CHALLENGES:
**a)** Duplicate the Jef Raskin profile word for word, from "Jef blames lazy" up to and including "appearances since 1994.".
**b)** Pick up the Jef Raskin profile after its final sentence and continue writing it.

Jef Raskin

Author, Engineer

Macintosh: Lessons Learned, Lessons Lost
63 minutes, 29mb, recorded 2004-01-13
Jef Raskin

Jef Raskin started Apple's Macintosh project, and he wants to set the record straight. He decries mistakes in published accounts of the creation of the Macintosh. For example, he cites the "creation myth" that Apple's computers were built by "college drop-outs and intuitive engineers flying by the seats of their pants." He identifies a phenomenon he calls the "Halo Effect," which "causes every invention to be attributed to the leader, or the most charismatic, or currently most news-worthy member of the group."

Jef blames lazy research, oversimplification, and lack of skepticism for blunders in mainstream media reporting of the history of Apple and Macintosh.

Jef spices his account with anecdotes of square pixels, one-button mice, bit-mapped fonts, and more.

A longtime BayCHI member, Jeff passed away a year after this program, the last of his six BayCHI appearances since 1994.


Jef Raskin (March 9, 1943-February 26, 2005) was born in New York City. He received degrees in mathematics (B.S. 1964) and philosophy (B.A. 1965) at the State University of New York at Stony Brook. In 1967 he earned a Master's Degree in Computer Science at Pennsylvania State University. His first computer program, a music program, was part of his master's thesis.

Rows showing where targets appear
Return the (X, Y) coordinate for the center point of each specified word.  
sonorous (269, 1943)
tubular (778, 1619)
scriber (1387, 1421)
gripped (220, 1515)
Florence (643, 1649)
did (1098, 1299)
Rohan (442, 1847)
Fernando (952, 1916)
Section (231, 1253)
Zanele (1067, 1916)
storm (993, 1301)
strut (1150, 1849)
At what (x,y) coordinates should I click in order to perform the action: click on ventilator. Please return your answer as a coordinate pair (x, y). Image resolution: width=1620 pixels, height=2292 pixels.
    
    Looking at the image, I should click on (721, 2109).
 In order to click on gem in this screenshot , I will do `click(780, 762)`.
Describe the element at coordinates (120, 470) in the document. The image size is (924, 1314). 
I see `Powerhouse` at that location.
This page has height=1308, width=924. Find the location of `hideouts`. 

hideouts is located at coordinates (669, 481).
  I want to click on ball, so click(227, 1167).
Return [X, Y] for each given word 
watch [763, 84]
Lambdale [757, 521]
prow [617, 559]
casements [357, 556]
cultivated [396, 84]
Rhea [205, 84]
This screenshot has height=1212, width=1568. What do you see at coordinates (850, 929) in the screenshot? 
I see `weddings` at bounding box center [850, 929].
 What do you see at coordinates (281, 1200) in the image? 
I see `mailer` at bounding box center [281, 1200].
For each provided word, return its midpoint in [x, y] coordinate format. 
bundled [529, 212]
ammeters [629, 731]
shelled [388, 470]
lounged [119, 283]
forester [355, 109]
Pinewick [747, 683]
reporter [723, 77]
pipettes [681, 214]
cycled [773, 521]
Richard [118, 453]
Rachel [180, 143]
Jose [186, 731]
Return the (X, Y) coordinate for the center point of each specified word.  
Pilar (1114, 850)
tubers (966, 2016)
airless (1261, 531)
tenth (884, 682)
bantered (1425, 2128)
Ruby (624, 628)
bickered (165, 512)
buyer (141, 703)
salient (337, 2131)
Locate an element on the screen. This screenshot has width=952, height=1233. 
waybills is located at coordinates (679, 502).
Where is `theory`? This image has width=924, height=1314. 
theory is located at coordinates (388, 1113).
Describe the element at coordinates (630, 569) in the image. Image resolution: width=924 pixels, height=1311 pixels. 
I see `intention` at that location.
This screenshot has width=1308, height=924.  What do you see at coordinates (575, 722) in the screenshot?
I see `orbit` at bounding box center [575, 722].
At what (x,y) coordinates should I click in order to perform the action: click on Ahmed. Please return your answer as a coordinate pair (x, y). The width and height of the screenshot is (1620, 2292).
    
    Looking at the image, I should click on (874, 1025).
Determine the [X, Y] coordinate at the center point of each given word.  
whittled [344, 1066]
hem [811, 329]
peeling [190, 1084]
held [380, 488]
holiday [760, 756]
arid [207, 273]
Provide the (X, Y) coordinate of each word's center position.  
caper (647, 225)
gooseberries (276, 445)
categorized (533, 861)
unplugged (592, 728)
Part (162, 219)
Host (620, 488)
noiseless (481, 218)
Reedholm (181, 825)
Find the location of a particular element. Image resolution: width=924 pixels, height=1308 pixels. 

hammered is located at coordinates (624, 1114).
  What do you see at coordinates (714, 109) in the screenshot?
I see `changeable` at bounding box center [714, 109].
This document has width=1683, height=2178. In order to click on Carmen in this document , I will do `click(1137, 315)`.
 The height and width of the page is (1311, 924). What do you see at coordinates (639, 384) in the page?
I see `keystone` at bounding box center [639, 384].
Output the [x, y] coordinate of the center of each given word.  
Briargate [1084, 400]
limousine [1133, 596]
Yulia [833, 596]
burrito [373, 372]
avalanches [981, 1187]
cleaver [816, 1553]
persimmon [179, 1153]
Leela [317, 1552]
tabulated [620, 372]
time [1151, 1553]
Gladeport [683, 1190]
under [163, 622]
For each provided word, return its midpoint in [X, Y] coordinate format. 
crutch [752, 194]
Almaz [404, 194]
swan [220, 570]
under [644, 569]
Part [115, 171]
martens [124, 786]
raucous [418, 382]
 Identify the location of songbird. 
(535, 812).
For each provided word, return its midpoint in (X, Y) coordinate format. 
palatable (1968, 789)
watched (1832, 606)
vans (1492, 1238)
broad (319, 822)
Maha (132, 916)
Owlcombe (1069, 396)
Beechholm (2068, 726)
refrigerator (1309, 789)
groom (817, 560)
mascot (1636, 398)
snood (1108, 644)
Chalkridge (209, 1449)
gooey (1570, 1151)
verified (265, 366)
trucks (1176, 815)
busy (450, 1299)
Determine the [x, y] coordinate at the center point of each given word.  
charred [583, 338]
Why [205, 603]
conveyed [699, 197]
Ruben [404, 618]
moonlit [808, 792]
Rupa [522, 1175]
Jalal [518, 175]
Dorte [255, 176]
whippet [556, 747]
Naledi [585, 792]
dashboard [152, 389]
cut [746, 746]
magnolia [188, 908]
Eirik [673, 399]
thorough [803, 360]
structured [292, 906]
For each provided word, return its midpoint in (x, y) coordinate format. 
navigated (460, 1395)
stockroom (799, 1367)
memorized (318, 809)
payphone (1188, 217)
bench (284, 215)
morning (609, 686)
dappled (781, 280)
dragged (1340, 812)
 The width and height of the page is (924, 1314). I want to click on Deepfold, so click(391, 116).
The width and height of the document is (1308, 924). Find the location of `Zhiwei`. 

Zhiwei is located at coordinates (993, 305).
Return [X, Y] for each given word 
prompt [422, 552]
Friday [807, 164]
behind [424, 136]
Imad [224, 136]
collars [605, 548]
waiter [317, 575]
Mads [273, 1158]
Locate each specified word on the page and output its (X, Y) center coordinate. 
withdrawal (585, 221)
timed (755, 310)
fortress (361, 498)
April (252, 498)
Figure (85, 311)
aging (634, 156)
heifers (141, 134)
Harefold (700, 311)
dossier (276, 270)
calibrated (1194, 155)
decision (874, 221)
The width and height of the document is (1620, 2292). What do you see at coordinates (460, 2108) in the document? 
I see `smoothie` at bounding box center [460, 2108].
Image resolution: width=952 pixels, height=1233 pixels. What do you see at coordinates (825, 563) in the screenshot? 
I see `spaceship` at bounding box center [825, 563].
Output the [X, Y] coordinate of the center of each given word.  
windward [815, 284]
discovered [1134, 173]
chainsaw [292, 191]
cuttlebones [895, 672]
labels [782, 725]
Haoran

OUTPUTS BY TASK:
**a)**
Jef blames lazy research, oversimplification, and lack of skepticism for blunders in mainstream media reporting of the history of Apple and Macintosh.

Jef spices his account with anecdotes of square pixels, one-button mice, bit-mapped fonts, and more.

A longtime BayCHI member, Jeff passed away a year after this program, the last of his six BayCHI appearances since 1994.

**b)**
Raskin first met Apple Computer's Steve Jobs and Steve Wozniak following the debut of their Apple II personal computer at the first West Coast Computer Faire. Steve Jobs hired his firm, Bannister and Crun, which was named for two characters in the BBC radio comedy The Goon Show, to write the Apple II BASIC Programming Manual. In January 1978 Raskin joined Apple as Manager of Publications. For some time he continued as Director of Publications and New Product Review, and also worked on packaging and other issues.

Raskin left Apple in 1982 and formed Information Appliance, Inc. to implement his original concepts excluded from the Macintosh project.

Raskin was a long-time member of BAYCHI, the Bay-Area Computer-Human Interface group, a professional organization for human-interface designers. At the start of the new millennium, Raskin undertook the building of a new computer interface based on his 30 years of work and research, called The Humane Environment (THE). On January 1, 2005, he renamed it Archy. It is a system incarnating his concepts of the humane interface, by using open source elements.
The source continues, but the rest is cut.